Lessons from the Veteran Affairs Canada privacy breach

October 8, 2010

The recent headlines over the Veteran Affairs Canada privacy breach should serve as a useful reminder to all organizations – public and private sector – of the necessity to implement internal policies and procedures for the management of personal information. Much attention is paid these days by the media to privacy breaches that involve external parties, such as hackers, who foil the security safeguards of organizations. However, in my experience the bigger threat to privacy if often from within an organization.

In this recent case involving Veteran Affairs, a veteran had filed a complaint with the Office of the Privacy Commissioner of Canada (“OPC”) alleging that Veterans Affairs had violated the Privacy Act by including excessively detailed and sensitive medical information in briefing notes to the Minister of Veterans Affairs. The complainant also alleged that Veteran Affairs had transferred his medical file to a hospital administered by Veterans Affairs without his consent.

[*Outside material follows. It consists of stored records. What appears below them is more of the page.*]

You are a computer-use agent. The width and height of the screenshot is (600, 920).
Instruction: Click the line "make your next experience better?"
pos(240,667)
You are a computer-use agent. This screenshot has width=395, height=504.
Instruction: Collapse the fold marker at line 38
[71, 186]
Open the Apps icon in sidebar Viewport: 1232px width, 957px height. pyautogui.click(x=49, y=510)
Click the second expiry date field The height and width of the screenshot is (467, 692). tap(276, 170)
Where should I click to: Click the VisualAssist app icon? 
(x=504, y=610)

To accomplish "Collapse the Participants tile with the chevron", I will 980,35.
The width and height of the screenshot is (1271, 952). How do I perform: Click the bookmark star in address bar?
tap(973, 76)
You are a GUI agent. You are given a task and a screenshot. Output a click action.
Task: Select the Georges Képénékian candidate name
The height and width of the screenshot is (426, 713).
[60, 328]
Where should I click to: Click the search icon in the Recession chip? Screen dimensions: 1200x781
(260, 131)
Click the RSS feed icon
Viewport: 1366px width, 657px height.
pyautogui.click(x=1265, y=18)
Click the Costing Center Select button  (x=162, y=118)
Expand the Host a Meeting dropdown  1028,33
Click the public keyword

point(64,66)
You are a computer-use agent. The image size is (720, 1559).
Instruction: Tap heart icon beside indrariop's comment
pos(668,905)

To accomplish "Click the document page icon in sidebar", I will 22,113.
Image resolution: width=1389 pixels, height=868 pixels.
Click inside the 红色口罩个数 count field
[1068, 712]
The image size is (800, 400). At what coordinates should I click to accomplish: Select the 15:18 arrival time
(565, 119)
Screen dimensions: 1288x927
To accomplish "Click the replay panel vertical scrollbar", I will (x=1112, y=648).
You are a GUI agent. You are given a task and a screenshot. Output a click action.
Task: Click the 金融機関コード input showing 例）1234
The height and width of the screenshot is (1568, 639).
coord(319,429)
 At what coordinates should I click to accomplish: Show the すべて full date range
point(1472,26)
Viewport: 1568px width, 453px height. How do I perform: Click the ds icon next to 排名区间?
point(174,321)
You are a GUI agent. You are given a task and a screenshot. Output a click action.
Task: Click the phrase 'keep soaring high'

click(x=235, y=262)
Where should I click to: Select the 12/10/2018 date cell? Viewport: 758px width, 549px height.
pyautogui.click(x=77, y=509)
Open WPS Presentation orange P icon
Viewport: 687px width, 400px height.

The OPC has issued the following formal recommendations to Veterans Affairs, but they should also serve as useful recommendations to other organizations:

  • “Take immediate steps to develop an enhanced privacy policy framework with adequate protections and controls to regulate access to personal information within the department.
  • Revise existing information-management practices and policies to ensure that personal information is shared within the department on a need-to-know basis only.  Personal information, including but not limited to sensitive medical information, should not be shared with programs that have no operational requirements for access to such information.
  • Provide training for employees about appropriate personal information-handling practices.
  • Review procedures to ensure that consent is obtained prior to personal information being transferred to veterans’ hospitals.”

Privacy Commissioner of Canada releases Annual Report on Privacy Act

October 5, 2010

Canada’s Privacy Commissioner, Jennifer Stoddart, released her 2009 – 2010 Annual Report to Parliament on the Privacy Act today. In her Annual Report, Stoddart says that “[t]he federal government’s use of handheld communications devices and its practices for disposing of unneeded paper documents and surplus computers could expose the personal information of Canadians to unauthorized disclosure”.

Key lessons for the private sector from today’s Annual Report include, among other things, (1) a reminder of the need to assess the threats/risks inherent in wireless communications and to fill any gaps in policies and/or practices related to smart phones, Wi-Fi networks and data stored on mobile devices and (2) ensuring that policies and procedures are in place for paper shredding and the disposal of surplus computer equipment.

Read the full Annual Report here>>.


Big Brother watching, but we don’t care

September 3, 2010

Canadians are concerned about their privacy, right? I know, because they tell me so on Facebook. Go figure.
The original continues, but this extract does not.